Problem E
Monotony

You are given an $r\! \times \! c$ grid. Each cell of this grid is filled with a number between $1$ and $r{\cdot }c$ inclusive, and each cell’s number is distinct.

Define a grid of numbers to be monotonic if each row and column is either increasing or decreasing (this can be different for each row or column).

Define a subgrid of the grid as follows: First choose some nonempty subset of the rows and columns. Next, take elements that lie in both the chosen rows and columns in the same order.

There are $(2^ r{-}1)(2^ c{-}1)$ nonempty subgrids of the given grid. Of these subgrids, count how many are monotonic.

Consider this grid:

There are nine $1{\times }1$ subgrids, nine $1{\times }2$’s, three $1{\times }3$’s, nine $2{\times }1$’s, nine $2{\times }2$’s, three $2{\times }3$’s, three $3{\times }1$’s, three $3{\times }2$’s, and one $3{\times }3$. They are all monotonic, for $9{+}9{+}3{+}9{+}9{+}3{+}3{+}3{+}1=49$ monotonic subgrids.

Input

Each test case will begin with a line with two space-separated integers $r$ and $c$ ($1\! \le \! r,c\! \le \! 20$), which are the dimensions of the grid.

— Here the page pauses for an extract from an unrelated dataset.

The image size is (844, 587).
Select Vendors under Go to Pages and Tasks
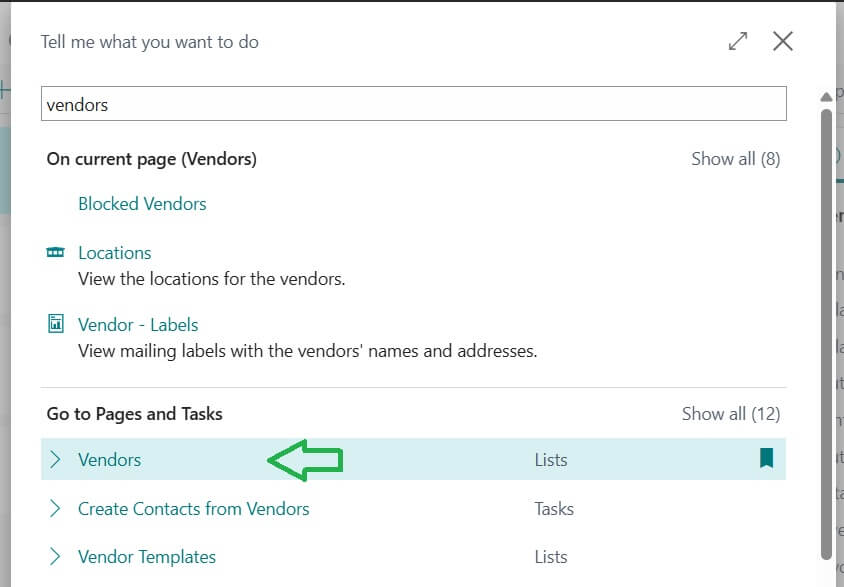point(110,459)
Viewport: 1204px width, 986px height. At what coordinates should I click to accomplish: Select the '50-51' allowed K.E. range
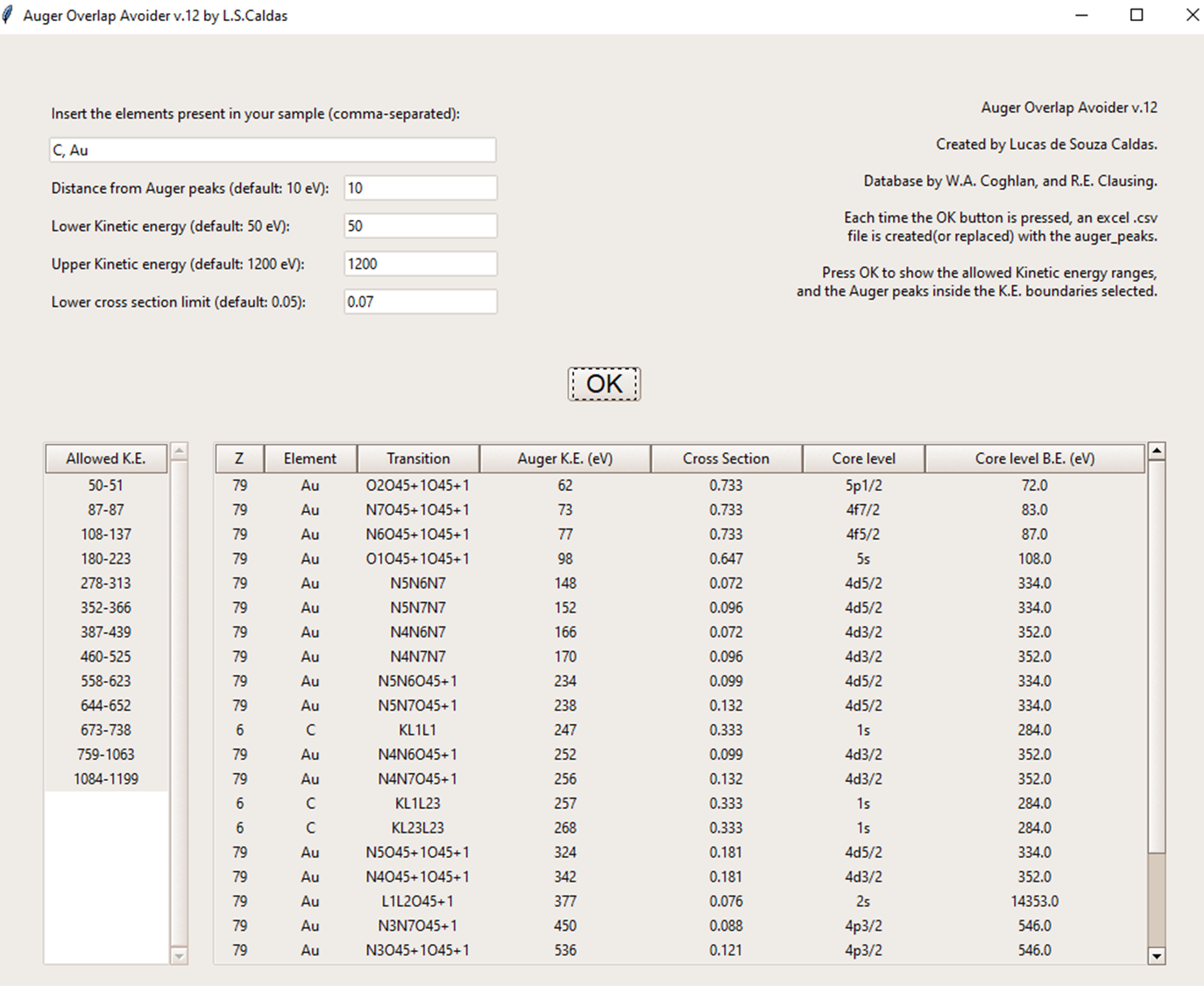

Each of the next $r$ lines will contain $c$ space-separated integers $x$ ($1\! \le \! x\! \le \! r{\cdot }c$, all $x$’s are unique). This is the grid.

Output

Output a single integer, which is the number of monotonic subgrids in the given grid.

3 3
1 2 5
7 6 4
9 8 3

49

4 3
8 2 5
12 9 6
3 1 10
11 7 4

64